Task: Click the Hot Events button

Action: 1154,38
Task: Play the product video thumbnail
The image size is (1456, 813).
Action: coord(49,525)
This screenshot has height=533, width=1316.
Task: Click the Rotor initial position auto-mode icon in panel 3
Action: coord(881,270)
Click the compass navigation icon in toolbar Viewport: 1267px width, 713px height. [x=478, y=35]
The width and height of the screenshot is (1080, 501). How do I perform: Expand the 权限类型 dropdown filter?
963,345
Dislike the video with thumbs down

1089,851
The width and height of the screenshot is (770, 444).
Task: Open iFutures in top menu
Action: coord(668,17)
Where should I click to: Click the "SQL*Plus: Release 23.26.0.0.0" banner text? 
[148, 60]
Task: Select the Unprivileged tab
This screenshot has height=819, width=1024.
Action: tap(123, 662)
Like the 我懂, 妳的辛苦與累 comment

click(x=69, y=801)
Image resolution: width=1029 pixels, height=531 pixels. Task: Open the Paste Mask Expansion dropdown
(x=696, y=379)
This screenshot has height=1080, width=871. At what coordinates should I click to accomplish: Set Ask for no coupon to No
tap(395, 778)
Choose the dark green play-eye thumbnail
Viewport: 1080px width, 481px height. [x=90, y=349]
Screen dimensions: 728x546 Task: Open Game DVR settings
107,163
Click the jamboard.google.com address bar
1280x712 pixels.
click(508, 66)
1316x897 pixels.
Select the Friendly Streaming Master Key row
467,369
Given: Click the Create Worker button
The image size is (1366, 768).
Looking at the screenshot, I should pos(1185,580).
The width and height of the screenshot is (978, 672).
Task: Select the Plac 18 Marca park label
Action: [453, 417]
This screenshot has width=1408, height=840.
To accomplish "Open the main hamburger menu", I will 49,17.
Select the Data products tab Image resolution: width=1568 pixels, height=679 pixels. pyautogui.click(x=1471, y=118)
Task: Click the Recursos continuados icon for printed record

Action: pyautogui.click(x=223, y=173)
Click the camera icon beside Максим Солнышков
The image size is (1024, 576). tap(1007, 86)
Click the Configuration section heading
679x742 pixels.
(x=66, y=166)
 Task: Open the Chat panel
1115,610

◇ ◇ ◇ ◇ ◇

Going back over the entries above, copy word for word every line from the one that has "Select the Data" on through the one that has "Click the Configuration section heading".

Select the Data products tab Image resolution: width=1568 pixels, height=679 pixels. pyautogui.click(x=1471, y=118)
Task: Click the Recursos continuados icon for printed record

Action: pyautogui.click(x=223, y=173)
Click the camera icon beside Максим Солнышков
The image size is (1024, 576). tap(1007, 86)
Click the Configuration section heading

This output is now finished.